Tiga nilai sekaligus tercipta: nilai akademik, nilai sosial, dan nilai ekonomi. Inilah kontribusi nyata yang bisa diberikan penerbitan kampus—mengintermediasi antara riset dan pencerahan, antara gagasan dan keberlanjutan.
Karena itu, saya percaya bahwa unit penerbitan perguruan tinggi—yang selama ini lebih terfokus pada buku ajar—sebenarnya bisa mengambil peran lebih luas dalam mendukung implementasi gagasan kampus berdampak.

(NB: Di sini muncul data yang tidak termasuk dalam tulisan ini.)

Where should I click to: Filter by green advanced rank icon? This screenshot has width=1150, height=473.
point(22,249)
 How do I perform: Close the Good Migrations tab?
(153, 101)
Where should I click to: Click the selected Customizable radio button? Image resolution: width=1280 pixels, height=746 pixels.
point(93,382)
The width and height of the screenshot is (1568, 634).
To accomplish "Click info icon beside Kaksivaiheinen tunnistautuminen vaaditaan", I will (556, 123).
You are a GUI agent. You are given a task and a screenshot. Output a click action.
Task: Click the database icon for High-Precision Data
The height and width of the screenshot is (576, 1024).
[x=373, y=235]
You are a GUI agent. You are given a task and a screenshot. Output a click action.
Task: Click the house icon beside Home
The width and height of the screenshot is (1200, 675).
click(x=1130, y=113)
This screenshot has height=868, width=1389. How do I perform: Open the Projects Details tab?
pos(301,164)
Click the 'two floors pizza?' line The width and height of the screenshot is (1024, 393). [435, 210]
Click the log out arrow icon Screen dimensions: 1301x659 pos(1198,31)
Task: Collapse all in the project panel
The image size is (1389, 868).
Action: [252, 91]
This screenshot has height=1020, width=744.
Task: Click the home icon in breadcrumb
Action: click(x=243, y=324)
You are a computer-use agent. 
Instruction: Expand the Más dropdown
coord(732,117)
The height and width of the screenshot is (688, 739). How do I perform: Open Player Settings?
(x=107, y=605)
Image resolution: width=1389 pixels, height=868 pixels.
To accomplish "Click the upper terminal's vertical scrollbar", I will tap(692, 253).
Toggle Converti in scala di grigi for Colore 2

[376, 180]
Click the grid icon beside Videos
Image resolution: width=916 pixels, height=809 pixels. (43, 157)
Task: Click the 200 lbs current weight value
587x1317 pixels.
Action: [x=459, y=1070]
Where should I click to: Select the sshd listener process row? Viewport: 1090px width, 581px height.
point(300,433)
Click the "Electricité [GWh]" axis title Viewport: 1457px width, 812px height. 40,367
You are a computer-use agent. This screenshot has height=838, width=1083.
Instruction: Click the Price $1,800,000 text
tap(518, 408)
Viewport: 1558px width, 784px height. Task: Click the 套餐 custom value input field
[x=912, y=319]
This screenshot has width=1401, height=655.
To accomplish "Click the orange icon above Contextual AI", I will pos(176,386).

Menulis untuk Mencerahkan, Bukan Sekadar Menyitir
Kampus berdampak bukan hanya tentang akreditasi atau peringkat dunia, tetapi tentang seberapa jauh ilmu pengetahuan yang kita kembangkan mampu menjawab keresahan masyarakat. Dosen tidak harus meninggalkan jurnal ilmiah, tetapi seyogianya juga mampu menulis untuk publik, menjelaskan riset dan realitas dalam bahasa yang membumi. Saya percaya, tulisan yang menjangkau nurani publik sering kali lebih abadi ketimbang tulisan yang sekadar memenuhi syarat sitasi. Di era keterbukaan informasi hari ini, kehadiran tulisan populer dari kalangan akademisi menjadi jembatan penting antara laboratorium dan ruang keluarga, antara ruang dosen dan ruang warga. Misi perguruan tinggi semestinya tidak berhenti di menara gading, tapi harus menjejak di tanah: menjelaskan dunia kepada bangsanya sendiri.
ADVERTISEMENT
Inilah peran sejati penerbitan kampus: simpul strategis yang menyatukan ilmu, dampak, dan keberlanjutan.